Ergebnis

RWE schließt erstes Halbjahr mit Gewinnrückgang ab

Das Halbjahresergebnis fiel bei RWE schwächer aus als erwartet. Dennoch gibt es auch positive Nachrichten: Zum einen gewannen die Aktien des Energieversorgers wieder an Wert und auch die Talfahrt bei den Großkraftwerken ist vorerst vorbei.

RWE

Essen - Ein Einbruch im Energie-Handelsgeschäft hat RWE das Halbjahresergebnis verdorben. Das betriebliche Ergebnis sackte um gut sieben Prozent auf knapp 1,9 Milliarden Euro ab, wie der Konzern am Donnerstag in Essen mitteilte. Das war schwächer als erwartet. Als Hauptgrund gab RWE ein enttäuschendes Handelsgeschäft an, das nach einem starken Jahresauftakt im zweiten Quartal überraschend tief in die roten Zahlen rutschte. Analysten hatten mit einem besseren Ergebnis gerechnet.

Konzern steht weiter unter Druck

Dagegen konnte der Konzern die Talfahrt seiner Großkraftwerke vorerst stoppen. Dazu trugen neben Sondereffekten aus dem Verkauf von Grundstücken in Großbritannien auch Sparanstrengungen bei. Zudem sanken die Abschreibungen in der Sparte. Der Druck bleibt allerdings hoch. Der vom Ökostromboom ausgelöste Verfall der Preise im Großhandel frisst sich immer weiter in die Ergebnisse, Grund sind die langfristigen Lieferverträge. So kassiert der Konzern für Strom in diesem Jahr etwa noch 35 Euro je Megawattstunde, die vereinbarten Kontrakte für 2018 liegen hingegen unter 30 Euro.

Nettogewinn ist gestiegen

Der um Sondereffekte bereinigte Nettogewinn - eine wichtige Kennziffer in der Branche - stieg im ersten Halbjahr um 10 Prozent auf 598 Millionen Euro. Das lag an einer sehr niedrigen Steuerquote, die der Konzern Sondereffekten aus dem aktuellen Umbau zu verdanken hat. Unter dem Strich verdiente RWE 457 Millionen Euro, das sind fast drei Viertel weniger. Vor einem Jahr hatte der Verkauf der Öl- und Gasfördertochter Dea für einen milliardenschweren Sondergewinn gesorgt.

Zurückhaltende Prognose

Für die zweite Jahreshälfte bleibt das Management vorsichtig: So dürfte das betriebliche Ergebnis im Gesamtjahr weiter von 3,8 Milliarden Euro 2015 auf 2,8 bis 3,1 Milliarden Euro sinken. Der bereinigte Überschuss soll von 1,13 Milliarden auf 500 bis 700 Millionen Euro zurückgehen. Dabei musste der Vorstand allerdings seine Erwartungen an das Handelsgeschäft nach unten korrigieren.

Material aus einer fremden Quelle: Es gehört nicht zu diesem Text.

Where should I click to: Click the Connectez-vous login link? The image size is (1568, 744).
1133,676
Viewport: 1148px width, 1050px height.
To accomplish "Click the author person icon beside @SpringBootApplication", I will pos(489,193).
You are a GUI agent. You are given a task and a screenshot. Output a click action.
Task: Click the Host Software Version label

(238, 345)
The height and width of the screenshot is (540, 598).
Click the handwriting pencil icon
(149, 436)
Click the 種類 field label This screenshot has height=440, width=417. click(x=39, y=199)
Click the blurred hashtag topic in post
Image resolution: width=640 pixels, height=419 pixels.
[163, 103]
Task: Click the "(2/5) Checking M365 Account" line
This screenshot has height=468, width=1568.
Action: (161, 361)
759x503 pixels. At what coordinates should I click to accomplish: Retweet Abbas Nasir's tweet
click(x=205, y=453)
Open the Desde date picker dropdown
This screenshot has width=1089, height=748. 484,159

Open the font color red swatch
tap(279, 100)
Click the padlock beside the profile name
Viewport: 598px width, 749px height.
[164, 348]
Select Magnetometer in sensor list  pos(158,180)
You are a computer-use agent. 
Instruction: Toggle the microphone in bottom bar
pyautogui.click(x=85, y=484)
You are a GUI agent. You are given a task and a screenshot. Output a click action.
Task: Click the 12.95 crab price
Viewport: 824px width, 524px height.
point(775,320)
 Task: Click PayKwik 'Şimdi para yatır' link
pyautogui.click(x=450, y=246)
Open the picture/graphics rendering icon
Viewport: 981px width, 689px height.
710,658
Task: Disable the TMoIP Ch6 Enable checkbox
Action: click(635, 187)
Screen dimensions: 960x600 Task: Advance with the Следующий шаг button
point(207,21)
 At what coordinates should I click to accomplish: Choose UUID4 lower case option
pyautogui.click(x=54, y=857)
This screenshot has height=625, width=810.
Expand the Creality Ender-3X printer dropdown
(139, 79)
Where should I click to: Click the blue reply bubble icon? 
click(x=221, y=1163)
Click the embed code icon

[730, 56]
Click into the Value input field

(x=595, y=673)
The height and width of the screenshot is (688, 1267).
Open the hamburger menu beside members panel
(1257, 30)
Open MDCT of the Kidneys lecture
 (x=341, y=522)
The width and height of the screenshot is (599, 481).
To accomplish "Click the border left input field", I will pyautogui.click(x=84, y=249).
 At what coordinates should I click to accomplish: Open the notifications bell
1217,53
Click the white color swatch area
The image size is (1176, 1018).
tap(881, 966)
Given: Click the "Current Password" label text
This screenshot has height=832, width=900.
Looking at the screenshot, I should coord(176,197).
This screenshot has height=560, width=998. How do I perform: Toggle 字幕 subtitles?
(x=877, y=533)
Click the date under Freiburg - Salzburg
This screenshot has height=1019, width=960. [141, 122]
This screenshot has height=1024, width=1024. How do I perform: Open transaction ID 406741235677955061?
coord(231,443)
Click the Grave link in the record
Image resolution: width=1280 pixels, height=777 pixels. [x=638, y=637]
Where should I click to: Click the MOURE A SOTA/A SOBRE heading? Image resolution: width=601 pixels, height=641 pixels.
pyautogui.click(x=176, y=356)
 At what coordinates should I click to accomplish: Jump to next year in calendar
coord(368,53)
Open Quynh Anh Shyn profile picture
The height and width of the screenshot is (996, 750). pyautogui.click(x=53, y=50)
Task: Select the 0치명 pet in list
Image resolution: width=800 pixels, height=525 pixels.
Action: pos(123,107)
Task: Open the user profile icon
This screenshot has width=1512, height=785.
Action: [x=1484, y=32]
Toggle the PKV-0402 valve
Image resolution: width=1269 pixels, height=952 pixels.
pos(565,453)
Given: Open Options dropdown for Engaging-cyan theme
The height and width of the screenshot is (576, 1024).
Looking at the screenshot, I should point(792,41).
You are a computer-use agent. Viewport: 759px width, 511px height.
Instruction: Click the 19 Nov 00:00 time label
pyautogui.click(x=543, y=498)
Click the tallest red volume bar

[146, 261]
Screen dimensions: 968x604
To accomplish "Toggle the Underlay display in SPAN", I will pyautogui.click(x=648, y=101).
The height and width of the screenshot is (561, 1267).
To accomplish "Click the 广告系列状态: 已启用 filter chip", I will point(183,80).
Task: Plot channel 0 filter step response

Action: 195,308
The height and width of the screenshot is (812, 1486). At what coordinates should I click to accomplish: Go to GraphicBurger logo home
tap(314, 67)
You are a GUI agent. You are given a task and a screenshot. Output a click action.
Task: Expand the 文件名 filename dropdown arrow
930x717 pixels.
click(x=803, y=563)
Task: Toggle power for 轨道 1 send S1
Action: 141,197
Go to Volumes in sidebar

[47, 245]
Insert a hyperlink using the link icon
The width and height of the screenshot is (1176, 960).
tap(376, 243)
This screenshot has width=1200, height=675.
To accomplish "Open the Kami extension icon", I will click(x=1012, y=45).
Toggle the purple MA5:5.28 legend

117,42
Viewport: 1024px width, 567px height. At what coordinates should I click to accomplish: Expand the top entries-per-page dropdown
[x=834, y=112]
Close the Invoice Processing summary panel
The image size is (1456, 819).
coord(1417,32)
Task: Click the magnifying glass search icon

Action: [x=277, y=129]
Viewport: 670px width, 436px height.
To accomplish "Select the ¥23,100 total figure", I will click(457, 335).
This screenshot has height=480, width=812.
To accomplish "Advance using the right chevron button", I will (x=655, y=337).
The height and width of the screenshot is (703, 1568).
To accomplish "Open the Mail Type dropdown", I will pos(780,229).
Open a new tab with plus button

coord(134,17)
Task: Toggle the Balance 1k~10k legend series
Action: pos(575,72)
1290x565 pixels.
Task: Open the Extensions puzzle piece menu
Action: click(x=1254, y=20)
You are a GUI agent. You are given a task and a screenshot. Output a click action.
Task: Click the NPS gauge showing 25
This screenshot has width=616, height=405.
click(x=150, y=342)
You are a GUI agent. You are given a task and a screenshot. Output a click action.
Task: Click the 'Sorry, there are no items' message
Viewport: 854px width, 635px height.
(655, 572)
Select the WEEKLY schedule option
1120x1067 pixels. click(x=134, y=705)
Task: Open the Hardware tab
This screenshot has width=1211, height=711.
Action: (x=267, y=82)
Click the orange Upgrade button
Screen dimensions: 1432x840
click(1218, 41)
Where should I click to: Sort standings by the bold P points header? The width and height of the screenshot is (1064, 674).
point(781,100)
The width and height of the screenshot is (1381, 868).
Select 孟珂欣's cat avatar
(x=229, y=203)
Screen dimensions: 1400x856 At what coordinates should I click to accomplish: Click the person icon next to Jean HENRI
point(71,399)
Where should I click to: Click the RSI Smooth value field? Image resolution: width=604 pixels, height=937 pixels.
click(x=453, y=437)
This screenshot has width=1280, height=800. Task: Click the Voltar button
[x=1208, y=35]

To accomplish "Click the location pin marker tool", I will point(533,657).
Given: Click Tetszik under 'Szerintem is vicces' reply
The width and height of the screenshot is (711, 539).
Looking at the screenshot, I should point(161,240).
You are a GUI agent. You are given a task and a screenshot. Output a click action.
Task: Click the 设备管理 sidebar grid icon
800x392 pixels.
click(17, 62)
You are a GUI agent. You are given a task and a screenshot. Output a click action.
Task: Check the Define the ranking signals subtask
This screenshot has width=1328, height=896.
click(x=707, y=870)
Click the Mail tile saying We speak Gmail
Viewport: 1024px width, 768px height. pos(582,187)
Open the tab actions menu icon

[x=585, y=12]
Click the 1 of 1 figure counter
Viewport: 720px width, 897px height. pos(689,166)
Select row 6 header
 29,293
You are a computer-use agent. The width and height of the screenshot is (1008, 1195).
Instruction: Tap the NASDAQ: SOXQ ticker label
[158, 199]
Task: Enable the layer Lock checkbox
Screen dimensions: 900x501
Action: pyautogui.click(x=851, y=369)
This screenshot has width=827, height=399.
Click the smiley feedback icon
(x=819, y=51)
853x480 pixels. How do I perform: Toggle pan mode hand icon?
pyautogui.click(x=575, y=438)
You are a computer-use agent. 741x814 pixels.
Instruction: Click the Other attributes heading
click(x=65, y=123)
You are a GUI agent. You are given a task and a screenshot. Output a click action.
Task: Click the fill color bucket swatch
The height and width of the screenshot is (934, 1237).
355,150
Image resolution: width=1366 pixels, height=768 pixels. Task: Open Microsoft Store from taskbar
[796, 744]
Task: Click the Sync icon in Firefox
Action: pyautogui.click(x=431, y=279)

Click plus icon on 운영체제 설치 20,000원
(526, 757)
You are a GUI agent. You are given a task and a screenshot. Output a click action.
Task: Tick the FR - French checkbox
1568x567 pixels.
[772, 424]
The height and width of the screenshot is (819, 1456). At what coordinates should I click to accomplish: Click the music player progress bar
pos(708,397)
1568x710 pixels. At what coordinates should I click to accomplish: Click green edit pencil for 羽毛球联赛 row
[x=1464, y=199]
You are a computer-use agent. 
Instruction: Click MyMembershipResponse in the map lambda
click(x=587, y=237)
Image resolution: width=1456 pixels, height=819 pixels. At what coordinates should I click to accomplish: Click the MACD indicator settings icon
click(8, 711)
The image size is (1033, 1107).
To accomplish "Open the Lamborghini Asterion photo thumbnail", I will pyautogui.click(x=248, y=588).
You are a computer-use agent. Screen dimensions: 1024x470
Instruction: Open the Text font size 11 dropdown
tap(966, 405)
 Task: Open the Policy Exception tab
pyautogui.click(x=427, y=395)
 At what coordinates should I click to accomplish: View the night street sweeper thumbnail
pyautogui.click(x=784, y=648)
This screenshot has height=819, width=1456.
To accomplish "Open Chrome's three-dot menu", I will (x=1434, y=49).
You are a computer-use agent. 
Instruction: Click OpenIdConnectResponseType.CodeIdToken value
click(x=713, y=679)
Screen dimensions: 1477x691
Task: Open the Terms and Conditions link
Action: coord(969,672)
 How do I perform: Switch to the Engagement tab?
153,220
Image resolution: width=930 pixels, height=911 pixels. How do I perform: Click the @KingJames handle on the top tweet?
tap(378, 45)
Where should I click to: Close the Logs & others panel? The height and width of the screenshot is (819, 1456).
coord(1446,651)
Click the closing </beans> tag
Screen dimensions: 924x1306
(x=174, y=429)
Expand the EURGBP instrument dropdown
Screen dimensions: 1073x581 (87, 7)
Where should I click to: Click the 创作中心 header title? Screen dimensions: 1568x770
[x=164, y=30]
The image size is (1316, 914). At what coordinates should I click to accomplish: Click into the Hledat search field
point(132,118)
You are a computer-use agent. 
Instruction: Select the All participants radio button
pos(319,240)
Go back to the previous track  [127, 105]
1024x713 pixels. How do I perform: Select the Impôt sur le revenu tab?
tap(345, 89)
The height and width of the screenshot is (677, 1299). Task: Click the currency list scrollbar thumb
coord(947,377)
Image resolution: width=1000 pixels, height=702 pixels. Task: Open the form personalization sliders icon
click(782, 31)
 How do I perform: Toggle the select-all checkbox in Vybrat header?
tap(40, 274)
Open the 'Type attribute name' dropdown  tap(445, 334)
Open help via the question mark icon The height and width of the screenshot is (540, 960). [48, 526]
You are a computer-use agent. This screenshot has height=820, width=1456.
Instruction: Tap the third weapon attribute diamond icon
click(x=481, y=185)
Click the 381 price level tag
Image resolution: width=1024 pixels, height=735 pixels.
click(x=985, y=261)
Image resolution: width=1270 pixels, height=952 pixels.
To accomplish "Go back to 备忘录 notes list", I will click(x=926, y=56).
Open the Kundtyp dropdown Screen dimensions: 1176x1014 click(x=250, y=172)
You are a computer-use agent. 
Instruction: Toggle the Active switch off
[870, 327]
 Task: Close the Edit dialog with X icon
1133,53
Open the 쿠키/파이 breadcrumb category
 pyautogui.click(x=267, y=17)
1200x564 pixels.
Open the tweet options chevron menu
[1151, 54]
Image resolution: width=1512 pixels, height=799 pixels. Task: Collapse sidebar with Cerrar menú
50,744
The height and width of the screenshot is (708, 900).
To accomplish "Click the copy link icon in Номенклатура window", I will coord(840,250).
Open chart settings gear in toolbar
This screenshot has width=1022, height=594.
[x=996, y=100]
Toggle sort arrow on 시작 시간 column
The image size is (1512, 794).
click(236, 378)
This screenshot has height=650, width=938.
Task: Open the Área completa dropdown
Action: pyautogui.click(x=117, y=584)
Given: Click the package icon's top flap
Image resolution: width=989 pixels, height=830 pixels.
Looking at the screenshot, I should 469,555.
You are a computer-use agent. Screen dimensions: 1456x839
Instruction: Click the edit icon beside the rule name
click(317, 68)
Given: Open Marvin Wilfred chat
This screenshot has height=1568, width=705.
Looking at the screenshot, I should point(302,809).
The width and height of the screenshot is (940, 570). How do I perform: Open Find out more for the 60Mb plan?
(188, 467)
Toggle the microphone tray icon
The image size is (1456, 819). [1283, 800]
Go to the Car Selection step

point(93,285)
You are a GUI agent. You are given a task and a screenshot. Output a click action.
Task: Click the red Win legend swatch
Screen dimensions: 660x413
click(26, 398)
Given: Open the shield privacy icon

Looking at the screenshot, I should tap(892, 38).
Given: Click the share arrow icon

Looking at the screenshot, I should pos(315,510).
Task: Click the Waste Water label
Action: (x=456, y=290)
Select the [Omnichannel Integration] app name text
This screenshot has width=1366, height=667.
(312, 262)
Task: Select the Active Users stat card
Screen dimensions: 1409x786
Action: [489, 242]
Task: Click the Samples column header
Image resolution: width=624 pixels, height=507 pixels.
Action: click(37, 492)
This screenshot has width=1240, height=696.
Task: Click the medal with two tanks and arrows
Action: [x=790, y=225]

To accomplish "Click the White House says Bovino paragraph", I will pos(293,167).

Management: Probleme in Britannien schrumpfen

Dagegen ist das Management zuversichtlich, die hausgemachten Probleme im britischen Vertriebsgeschäft schneller als geplant in den Griff zu bekommen. Die Wettbewerbsposition dort habe sich wieder stabilisiert, erklärte Vorstandschef Peter Terium. Im vergangenen Jahr hatten Kunden scharenweise ihre Verträge bei RWE gekündigt, nachdem es infolge einer Softwareumstellung zu erheblichen Pannen bei den Abrechnungen gekommen war.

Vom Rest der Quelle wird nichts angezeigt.